Canopy Growth, the largest medical cannabis company in the world by sales, is planning to list its shares on the Nasdaq, a move that would make it only the second vertically integrated MMJ business to be traded on a top American stock market.
CEO Bruce Linton disclosed his Nasdaq aspirations in a speech to the Economic Club of Canada on Thursday afternoon, according to a note by Vahan Ajamian, a Toronto-based analyst with Beacon Securities.
Linton indicated no timeline for the listing, but Ajamian estimates it could occur sometime after March.
Linton told about 200 people that Canopy had been making preparations to list on the Nasdaq last October, but the plan was shelved so the company could focus on sealing an investment from global alcohol giant Constellation Brands.
Now that the Constellation deal is in the clear, Canopy is apparently putting the Nasdaq listing back on the front burner.
Start of a trend?
It’s the second significant announcement this week connecting a major U.S. stock market to a Canadian medical cannabis company.

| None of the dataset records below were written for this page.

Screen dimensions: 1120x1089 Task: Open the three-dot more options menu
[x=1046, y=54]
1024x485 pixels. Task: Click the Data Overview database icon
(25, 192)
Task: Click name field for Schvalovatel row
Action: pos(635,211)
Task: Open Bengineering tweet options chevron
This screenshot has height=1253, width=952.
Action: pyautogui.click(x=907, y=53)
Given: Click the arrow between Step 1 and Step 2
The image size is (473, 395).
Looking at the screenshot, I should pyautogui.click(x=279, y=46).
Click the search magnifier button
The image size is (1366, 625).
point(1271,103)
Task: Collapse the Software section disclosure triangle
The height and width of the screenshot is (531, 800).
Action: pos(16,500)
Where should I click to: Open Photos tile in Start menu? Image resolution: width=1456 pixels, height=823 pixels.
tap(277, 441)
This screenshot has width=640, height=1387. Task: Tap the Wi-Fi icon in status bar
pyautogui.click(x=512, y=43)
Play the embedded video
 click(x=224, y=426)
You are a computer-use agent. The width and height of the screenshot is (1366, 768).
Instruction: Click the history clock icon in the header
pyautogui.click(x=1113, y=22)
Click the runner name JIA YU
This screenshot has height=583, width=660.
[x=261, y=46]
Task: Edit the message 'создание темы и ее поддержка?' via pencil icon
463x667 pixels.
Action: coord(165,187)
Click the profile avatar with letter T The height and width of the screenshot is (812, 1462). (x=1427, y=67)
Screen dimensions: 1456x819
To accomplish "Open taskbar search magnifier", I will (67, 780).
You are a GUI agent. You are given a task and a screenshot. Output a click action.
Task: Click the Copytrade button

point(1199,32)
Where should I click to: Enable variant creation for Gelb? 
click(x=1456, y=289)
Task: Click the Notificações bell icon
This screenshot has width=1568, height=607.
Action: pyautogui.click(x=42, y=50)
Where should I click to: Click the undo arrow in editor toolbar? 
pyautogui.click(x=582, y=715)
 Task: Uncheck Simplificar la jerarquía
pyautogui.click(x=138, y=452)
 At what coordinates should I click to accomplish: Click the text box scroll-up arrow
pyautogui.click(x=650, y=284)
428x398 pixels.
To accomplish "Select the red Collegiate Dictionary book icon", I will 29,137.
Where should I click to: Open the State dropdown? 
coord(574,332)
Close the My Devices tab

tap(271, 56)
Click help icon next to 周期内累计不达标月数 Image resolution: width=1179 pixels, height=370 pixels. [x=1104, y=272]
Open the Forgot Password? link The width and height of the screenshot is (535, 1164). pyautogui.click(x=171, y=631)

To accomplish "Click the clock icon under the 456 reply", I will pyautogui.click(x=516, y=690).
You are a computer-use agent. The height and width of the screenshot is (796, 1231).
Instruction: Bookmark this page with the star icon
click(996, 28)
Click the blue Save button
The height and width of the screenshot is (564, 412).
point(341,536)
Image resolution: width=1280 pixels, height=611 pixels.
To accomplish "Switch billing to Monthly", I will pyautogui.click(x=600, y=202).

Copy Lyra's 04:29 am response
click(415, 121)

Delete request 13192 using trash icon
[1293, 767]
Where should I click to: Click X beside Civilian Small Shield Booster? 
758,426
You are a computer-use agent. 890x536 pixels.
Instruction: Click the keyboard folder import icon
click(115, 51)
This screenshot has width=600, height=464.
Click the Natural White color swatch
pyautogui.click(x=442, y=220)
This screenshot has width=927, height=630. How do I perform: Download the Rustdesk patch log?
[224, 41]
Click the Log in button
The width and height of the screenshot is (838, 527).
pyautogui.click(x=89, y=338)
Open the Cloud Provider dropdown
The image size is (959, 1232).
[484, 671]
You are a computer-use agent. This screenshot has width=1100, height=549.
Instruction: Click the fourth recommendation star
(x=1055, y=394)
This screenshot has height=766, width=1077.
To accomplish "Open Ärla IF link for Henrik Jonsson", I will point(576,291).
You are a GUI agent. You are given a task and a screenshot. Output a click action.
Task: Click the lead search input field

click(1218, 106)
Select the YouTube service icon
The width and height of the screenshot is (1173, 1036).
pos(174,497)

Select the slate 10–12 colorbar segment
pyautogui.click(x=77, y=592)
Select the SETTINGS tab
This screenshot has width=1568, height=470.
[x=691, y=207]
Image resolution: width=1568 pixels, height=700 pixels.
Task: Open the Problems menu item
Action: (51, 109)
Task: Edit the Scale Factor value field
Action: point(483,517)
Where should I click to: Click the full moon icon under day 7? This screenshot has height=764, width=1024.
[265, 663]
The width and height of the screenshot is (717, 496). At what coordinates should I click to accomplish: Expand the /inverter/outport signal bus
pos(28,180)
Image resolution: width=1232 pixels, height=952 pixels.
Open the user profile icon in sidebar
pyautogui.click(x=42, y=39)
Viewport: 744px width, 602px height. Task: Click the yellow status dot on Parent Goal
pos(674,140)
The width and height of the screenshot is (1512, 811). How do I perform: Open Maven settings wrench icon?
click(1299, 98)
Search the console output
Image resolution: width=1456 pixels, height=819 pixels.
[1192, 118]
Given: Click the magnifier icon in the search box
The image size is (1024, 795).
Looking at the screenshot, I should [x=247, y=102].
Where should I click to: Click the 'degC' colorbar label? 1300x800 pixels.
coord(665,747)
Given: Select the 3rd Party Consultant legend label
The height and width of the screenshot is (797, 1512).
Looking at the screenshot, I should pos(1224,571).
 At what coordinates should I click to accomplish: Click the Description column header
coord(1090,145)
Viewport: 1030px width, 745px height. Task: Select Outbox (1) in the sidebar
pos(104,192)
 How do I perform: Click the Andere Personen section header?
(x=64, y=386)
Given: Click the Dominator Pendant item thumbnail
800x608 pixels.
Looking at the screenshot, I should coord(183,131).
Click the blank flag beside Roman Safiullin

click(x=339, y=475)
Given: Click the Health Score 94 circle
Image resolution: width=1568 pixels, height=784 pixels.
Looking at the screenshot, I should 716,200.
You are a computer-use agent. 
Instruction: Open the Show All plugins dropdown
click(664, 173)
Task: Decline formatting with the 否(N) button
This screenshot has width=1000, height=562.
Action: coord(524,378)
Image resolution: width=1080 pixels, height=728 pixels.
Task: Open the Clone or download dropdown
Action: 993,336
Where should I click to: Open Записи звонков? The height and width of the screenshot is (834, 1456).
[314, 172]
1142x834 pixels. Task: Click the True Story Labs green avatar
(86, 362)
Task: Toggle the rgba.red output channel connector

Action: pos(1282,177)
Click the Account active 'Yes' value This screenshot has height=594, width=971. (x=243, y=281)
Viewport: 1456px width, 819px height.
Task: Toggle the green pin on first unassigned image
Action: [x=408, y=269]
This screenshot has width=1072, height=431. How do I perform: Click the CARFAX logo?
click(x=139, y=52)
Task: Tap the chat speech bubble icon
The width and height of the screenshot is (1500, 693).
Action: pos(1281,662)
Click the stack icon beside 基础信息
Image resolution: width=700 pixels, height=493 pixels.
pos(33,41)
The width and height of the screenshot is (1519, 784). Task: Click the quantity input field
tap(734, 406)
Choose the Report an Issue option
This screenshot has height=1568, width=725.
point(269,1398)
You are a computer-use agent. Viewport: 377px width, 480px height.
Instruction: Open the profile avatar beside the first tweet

Cronos was the first plant-touching company in medical cannabis cultivation and sales to list on the Nasdaq.
A listing on the Nasdaq gives companies easier access to capital from institutional, strategic and retail investors.
Most retail investors in the United States using discount trading platforms can’t easily trade stocks on Canadian exchanges, which list about 70 cannabis companies.
Institutions tend to express more interest in companies traded on major exchanges, as well.
More MJ legitimacy
A Canopy listing would help “the average American institution get a little more comfortable with cannabis stocks,” Ajamian said.
Ajamian says the move would help further legitimize the entire industry in the United States.
“These are normal companies abiding by federal laws,” he said, “and they’re OK for investors to own.”